Information provided:
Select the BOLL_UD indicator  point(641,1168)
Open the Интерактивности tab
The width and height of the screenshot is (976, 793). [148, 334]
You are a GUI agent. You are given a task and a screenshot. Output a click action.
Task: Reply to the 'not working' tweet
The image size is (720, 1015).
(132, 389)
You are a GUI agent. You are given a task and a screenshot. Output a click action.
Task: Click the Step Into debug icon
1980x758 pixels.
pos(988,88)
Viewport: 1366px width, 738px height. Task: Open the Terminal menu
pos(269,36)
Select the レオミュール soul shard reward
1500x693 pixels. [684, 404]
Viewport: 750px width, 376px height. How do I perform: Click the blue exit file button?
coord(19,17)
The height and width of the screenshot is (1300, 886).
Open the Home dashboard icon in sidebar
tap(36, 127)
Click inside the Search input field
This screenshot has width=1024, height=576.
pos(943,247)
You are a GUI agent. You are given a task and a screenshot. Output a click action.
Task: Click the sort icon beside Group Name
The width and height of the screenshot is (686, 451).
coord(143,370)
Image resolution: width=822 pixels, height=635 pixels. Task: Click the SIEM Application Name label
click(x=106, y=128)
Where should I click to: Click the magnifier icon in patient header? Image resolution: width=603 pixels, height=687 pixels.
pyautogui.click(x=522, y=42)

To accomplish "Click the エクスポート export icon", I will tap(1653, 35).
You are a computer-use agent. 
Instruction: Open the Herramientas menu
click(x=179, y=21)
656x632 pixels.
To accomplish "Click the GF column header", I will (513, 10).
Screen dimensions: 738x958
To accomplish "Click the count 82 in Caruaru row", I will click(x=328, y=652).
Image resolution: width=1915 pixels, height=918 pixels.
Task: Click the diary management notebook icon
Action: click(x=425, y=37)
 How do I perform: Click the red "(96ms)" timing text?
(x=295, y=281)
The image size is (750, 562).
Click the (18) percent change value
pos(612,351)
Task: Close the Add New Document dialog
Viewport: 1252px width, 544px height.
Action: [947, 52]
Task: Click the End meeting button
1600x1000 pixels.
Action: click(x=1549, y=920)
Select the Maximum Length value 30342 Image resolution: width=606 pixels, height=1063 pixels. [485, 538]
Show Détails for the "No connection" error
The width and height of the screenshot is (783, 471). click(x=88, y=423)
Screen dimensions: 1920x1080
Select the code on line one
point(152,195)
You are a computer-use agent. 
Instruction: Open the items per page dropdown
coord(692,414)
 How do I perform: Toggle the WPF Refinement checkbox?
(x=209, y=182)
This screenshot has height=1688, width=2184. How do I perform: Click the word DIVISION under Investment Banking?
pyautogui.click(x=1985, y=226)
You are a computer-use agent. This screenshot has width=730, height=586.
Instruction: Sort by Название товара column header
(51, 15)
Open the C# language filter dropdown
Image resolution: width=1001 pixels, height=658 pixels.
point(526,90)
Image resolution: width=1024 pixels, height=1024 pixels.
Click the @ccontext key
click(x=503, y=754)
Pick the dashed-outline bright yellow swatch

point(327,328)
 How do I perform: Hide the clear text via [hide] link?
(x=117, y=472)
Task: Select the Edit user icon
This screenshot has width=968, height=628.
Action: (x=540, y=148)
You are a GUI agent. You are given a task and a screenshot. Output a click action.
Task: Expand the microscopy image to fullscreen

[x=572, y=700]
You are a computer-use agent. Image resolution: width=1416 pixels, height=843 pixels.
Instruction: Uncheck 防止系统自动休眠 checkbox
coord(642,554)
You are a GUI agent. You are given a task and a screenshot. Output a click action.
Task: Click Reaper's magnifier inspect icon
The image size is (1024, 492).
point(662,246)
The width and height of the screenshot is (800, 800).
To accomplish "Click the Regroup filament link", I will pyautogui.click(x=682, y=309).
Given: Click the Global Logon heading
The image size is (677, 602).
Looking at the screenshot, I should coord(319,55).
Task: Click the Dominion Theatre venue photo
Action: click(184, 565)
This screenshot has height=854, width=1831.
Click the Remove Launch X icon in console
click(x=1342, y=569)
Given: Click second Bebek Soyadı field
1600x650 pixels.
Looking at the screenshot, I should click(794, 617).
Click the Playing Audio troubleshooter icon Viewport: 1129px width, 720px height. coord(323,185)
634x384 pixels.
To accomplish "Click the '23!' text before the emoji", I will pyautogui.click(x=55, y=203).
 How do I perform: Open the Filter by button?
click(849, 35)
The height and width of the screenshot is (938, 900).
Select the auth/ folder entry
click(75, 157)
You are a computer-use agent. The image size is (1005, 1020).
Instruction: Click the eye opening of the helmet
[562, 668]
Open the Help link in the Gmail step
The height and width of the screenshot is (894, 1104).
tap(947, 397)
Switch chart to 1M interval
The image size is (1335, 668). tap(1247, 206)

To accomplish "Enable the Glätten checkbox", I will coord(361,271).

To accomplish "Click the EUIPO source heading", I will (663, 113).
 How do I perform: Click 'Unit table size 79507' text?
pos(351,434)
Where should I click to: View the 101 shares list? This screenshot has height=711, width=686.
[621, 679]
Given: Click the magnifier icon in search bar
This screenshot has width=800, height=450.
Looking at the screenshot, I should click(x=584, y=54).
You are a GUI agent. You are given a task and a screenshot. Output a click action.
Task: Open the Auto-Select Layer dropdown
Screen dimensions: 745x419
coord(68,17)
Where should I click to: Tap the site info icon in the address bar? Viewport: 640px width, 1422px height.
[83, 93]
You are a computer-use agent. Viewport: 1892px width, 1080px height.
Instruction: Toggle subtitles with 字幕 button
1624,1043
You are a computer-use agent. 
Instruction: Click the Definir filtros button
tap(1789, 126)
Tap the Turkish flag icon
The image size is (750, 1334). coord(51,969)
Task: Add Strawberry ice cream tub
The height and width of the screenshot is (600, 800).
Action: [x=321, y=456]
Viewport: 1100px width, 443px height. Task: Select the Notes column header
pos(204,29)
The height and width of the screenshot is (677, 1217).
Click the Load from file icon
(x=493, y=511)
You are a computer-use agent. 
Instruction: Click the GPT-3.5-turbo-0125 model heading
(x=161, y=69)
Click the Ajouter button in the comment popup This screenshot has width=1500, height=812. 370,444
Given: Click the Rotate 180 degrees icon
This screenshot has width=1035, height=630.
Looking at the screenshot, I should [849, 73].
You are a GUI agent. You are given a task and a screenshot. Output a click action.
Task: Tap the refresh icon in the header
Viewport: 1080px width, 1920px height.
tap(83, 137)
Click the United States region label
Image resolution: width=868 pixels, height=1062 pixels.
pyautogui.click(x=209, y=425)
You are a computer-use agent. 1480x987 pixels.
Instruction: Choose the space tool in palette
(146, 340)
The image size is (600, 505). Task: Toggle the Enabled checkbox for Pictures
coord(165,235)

Problem to solve:
Line by line, transcribe the material exactly.

Output of the task:
Select the BOLL_UD indicator  point(641,1168)
Open the Интерактивности tab
The width and height of the screenshot is (976, 793). [148, 334]
You are a GUI agent. You are given a task and a screenshot. Output a click action.
Task: Reply to the 'not working' tweet
The image size is (720, 1015).
(132, 389)
You are a GUI agent. You are given a task and a screenshot. Output a click action.
Task: Click the Step Into debug icon
1980x758 pixels.
pos(988,88)
Viewport: 1366px width, 738px height. Task: Open the Terminal menu
pos(269,36)
Select the レオミュール soul shard reward
1500x693 pixels. [684, 404]
Viewport: 750px width, 376px height. How do I perform: Click the blue exit file button?
coord(19,17)
The height and width of the screenshot is (1300, 886).
Open the Home dashboard icon in sidebar
tap(36, 127)
Click inside the Search input field
This screenshot has width=1024, height=576.
pos(943,247)
You are a GUI agent. You are given a task and a screenshot. Output a click action.
Task: Click the sort icon beside Group Name
The width and height of the screenshot is (686, 451).
coord(143,370)
Image resolution: width=822 pixels, height=635 pixels. Task: Click the SIEM Application Name label
click(x=106, y=128)
Where should I click to: Click the magnifier icon in patient header? Image resolution: width=603 pixels, height=687 pixels.
pyautogui.click(x=522, y=42)

To accomplish "Click the エクスポート export icon", I will tap(1653, 35).
You are a computer-use agent. 
Instruction: Open the Herramientas menu
click(x=179, y=21)
656x632 pixels.
To accomplish "Click the GF column header", I will (513, 10).
Screen dimensions: 738x958
To accomplish "Click the count 82 in Caruaru row", I will click(x=328, y=652).
Image resolution: width=1915 pixels, height=918 pixels.
Task: Click the diary management notebook icon
Action: click(x=425, y=37)
 How do I perform: Click the red "(96ms)" timing text?
(x=295, y=281)
The image size is (750, 562).
Click the (18) percent change value
pos(612,351)
Task: Close the Add New Document dialog
Viewport: 1252px width, 544px height.
Action: [947, 52]
Task: Click the End meeting button
1600x1000 pixels.
Action: click(x=1549, y=920)
Select the Maximum Length value 30342 Image resolution: width=606 pixels, height=1063 pixels. [485, 538]
Show Détails for the "No connection" error
The width and height of the screenshot is (783, 471). click(x=88, y=423)
Screen dimensions: 1920x1080
Select the code on line one
point(152,195)
You are a computer-use agent. 
Instruction: Open the items per page dropdown
coord(692,414)
 How do I perform: Toggle the WPF Refinement checkbox?
(x=209, y=182)
This screenshot has height=1688, width=2184. How do I perform: Click the word DIVISION under Investment Banking?
pyautogui.click(x=1985, y=226)
You are a computer-use agent. This screenshot has width=730, height=586.
Instruction: Sort by Название товара column header
(51, 15)
Open the C# language filter dropdown
Image resolution: width=1001 pixels, height=658 pixels.
point(526,90)
Image resolution: width=1024 pixels, height=1024 pixels.
Click the @ccontext key
click(x=503, y=754)
Pick the dashed-outline bright yellow swatch

point(327,328)
 How do I perform: Hide the clear text via [hide] link?
(x=117, y=472)
Task: Select the Edit user icon
This screenshot has width=968, height=628.
Action: (x=540, y=148)
You are a GUI agent. You are given a task and a screenshot. Output a click action.
Task: Expand the microscopy image to fullscreen

[x=572, y=700]
You are a computer-use agent. Image resolution: width=1416 pixels, height=843 pixels.
Instruction: Uncheck 防止系统自动休眠 checkbox
coord(642,554)
You are a GUI agent. You are given a task and a screenshot. Output a click action.
Task: Click Reaper's magnifier inspect icon
The image size is (1024, 492).
point(662,246)
The width and height of the screenshot is (800, 800).
To accomplish "Click the Regroup filament link", I will pyautogui.click(x=682, y=309).
Given: Click the Global Logon heading
The image size is (677, 602).
Looking at the screenshot, I should coord(319,55).
Task: Click the Dominion Theatre venue photo
Action: click(184, 565)
This screenshot has height=854, width=1831.
Click the Remove Launch X icon in console
click(x=1342, y=569)
Given: Click second Bebek Soyadı field
1600x650 pixels.
Looking at the screenshot, I should click(794, 617).
Click the Playing Audio troubleshooter icon Viewport: 1129px width, 720px height. coord(323,185)
634x384 pixels.
To accomplish "Click the '23!' text before the emoji", I will pyautogui.click(x=55, y=203).
 How do I perform: Open the Filter by button?
click(849, 35)
The height and width of the screenshot is (938, 900).
Select the auth/ folder entry
click(75, 157)
You are a computer-use agent. The image size is (1005, 1020).
Instruction: Click the eye opening of the helmet
[562, 668]
Open the Help link in the Gmail step
The height and width of the screenshot is (894, 1104).
tap(947, 397)
Switch chart to 1M interval
The image size is (1335, 668). tap(1247, 206)

To accomplish "Enable the Glätten checkbox", I will coord(361,271).

To accomplish "Click the EUIPO source heading", I will (663, 113).
 How do I perform: Click 'Unit table size 79507' text?
pos(351,434)
Where should I click to: View the 101 shares list? This screenshot has height=711, width=686.
[621, 679]
Given: Click the magnifier icon in search bar
This screenshot has width=800, height=450.
Looking at the screenshot, I should click(x=584, y=54).
You are a GUI agent. You are given a task and a screenshot. Output a click action.
Task: Open the Auto-Select Layer dropdown
Screen dimensions: 745x419
coord(68,17)
Where should I click to: Tap the site info icon in the address bar? Viewport: 640px width, 1422px height.
[83, 93]
You are a computer-use agent. Viewport: 1892px width, 1080px height.
Instruction: Toggle subtitles with 字幕 button
1624,1043
You are a computer-use agent. 
Instruction: Click the Definir filtros button
tap(1789, 126)
Tap the Turkish flag icon
The image size is (750, 1334). coord(51,969)
Task: Add Strawberry ice cream tub
The height and width of the screenshot is (600, 800).
Action: [x=321, y=456]
Viewport: 1100px width, 443px height. Task: Select the Notes column header
pos(204,29)
The height and width of the screenshot is (677, 1217).
Click the Load from file icon
(x=493, y=511)
You are a computer-use agent. 
Instruction: Click the GPT-3.5-turbo-0125 model heading
(x=161, y=69)
Click the Ajouter button in the comment popup This screenshot has width=1500, height=812. 370,444
Given: Click the Rotate 180 degrees icon
This screenshot has width=1035, height=630.
Looking at the screenshot, I should [849, 73].
You are a GUI agent. You are given a task and a screenshot. Output a click action.
Task: Tap the refresh icon in the header
Viewport: 1080px width, 1920px height.
tap(83, 137)
Click the United States region label
Image resolution: width=868 pixels, height=1062 pixels.
pyautogui.click(x=209, y=425)
You are a computer-use agent. 1480x987 pixels.
Instruction: Choose the space tool in palette
(146, 340)
The image size is (600, 505). Task: Toggle the Enabled checkbox for Pictures
coord(165,235)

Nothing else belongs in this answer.